#### EXERCISE INSTRUCTIONS:
Reproduce the records that follow exactly as they appear.

#### DATA EXCERPTS:
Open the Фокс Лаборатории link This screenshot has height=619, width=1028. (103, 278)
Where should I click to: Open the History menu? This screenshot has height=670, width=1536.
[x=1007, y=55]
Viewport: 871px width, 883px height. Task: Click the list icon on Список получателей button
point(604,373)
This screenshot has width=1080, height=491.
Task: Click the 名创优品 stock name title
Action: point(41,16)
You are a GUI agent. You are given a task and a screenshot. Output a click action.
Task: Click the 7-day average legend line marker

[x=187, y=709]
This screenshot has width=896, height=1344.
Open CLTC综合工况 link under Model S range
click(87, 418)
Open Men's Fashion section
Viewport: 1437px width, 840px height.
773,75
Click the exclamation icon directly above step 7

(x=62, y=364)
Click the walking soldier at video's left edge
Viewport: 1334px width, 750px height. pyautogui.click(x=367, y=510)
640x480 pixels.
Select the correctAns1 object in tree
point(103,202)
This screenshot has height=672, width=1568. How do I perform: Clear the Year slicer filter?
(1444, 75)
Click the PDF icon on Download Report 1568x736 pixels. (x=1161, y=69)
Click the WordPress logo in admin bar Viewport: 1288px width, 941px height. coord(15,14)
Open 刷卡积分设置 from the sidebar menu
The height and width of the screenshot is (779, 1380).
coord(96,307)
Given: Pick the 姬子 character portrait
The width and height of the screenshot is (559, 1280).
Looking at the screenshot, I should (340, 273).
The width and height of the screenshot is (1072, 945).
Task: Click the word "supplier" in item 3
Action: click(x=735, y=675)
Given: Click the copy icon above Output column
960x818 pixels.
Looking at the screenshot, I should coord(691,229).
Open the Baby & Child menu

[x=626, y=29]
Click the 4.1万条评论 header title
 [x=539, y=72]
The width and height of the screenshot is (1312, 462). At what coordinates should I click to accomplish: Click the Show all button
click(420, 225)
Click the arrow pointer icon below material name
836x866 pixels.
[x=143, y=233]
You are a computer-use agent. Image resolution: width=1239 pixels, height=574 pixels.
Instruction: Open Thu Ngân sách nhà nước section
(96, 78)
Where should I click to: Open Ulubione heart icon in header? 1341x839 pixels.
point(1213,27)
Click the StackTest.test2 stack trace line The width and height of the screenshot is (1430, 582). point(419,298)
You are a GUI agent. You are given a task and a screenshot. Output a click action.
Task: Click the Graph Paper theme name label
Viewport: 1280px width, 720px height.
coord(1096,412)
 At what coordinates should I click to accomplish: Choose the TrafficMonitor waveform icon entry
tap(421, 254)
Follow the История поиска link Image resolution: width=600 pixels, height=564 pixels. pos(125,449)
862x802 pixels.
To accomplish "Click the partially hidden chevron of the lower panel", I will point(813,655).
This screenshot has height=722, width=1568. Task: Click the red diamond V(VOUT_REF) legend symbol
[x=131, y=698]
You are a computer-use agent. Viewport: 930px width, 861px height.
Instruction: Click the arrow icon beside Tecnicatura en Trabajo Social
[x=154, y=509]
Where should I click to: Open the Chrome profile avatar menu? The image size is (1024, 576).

#### RESPONSE BELOW:
Open the Фокс Лаборатории link This screenshot has height=619, width=1028. (103, 278)
Where should I click to: Open the History menu? This screenshot has height=670, width=1536.
[x=1007, y=55]
Viewport: 871px width, 883px height. Task: Click the list icon on Список получателей button
point(604,373)
This screenshot has width=1080, height=491.
Task: Click the 名创优品 stock name title
Action: point(41,16)
You are a GUI agent. You are given a task and a screenshot. Output a click action.
Task: Click the 7-day average legend line marker

[x=187, y=709]
This screenshot has width=896, height=1344.
Open CLTC综合工况 link under Model S range
click(87, 418)
Open Men's Fashion section
Viewport: 1437px width, 840px height.
773,75
Click the exclamation icon directly above step 7

(x=62, y=364)
Click the walking soldier at video's left edge
Viewport: 1334px width, 750px height. pyautogui.click(x=367, y=510)
640x480 pixels.
Select the correctAns1 object in tree
point(103,202)
This screenshot has height=672, width=1568. How do I perform: Clear the Year slicer filter?
(1444, 75)
Click the PDF icon on Download Report 1568x736 pixels. (x=1161, y=69)
Click the WordPress logo in admin bar Viewport: 1288px width, 941px height. coord(15,14)
Open 刷卡积分设置 from the sidebar menu
The height and width of the screenshot is (779, 1380).
coord(96,307)
Given: Pick the 姬子 character portrait
The width and height of the screenshot is (559, 1280).
Looking at the screenshot, I should (340, 273).
The width and height of the screenshot is (1072, 945).
Task: Click the word "supplier" in item 3
Action: click(x=735, y=675)
Given: Click the copy icon above Output column
960x818 pixels.
Looking at the screenshot, I should coord(691,229).
Open the Baby & Child menu

[x=626, y=29]
Click the 4.1万条评论 header title
 [x=539, y=72]
The width and height of the screenshot is (1312, 462). At what coordinates should I click to accomplish: Click the Show all button
click(420, 225)
Click the arrow pointer icon below material name
836x866 pixels.
[x=143, y=233]
You are a computer-use agent. Image resolution: width=1239 pixels, height=574 pixels.
Instruction: Open Thu Ngân sách nhà nước section
(96, 78)
Where should I click to: Open Ulubione heart icon in header? 1341x839 pixels.
point(1213,27)
Click the StackTest.test2 stack trace line The width and height of the screenshot is (1430, 582). point(419,298)
You are a GUI agent. You are given a task and a screenshot. Output a click action.
Task: Click the Graph Paper theme name label
Viewport: 1280px width, 720px height.
coord(1096,412)
 At what coordinates should I click to accomplish: Choose the TrafficMonitor waveform icon entry
tap(421, 254)
Follow the История поиска link Image resolution: width=600 pixels, height=564 pixels. pos(125,449)
862x802 pixels.
To accomplish "Click the partially hidden chevron of the lower panel", I will point(813,655).
This screenshot has height=722, width=1568. Task: Click the red diamond V(VOUT_REF) legend symbol
[x=131, y=698]
You are a computer-use agent. Viewport: 930px width, 861px height.
Instruction: Click the arrow icon beside Tecnicatura en Trabajo Social
[x=154, y=509]
Where should I click to: Open the Chrome profile avatar menu? The image size is (1024, 576).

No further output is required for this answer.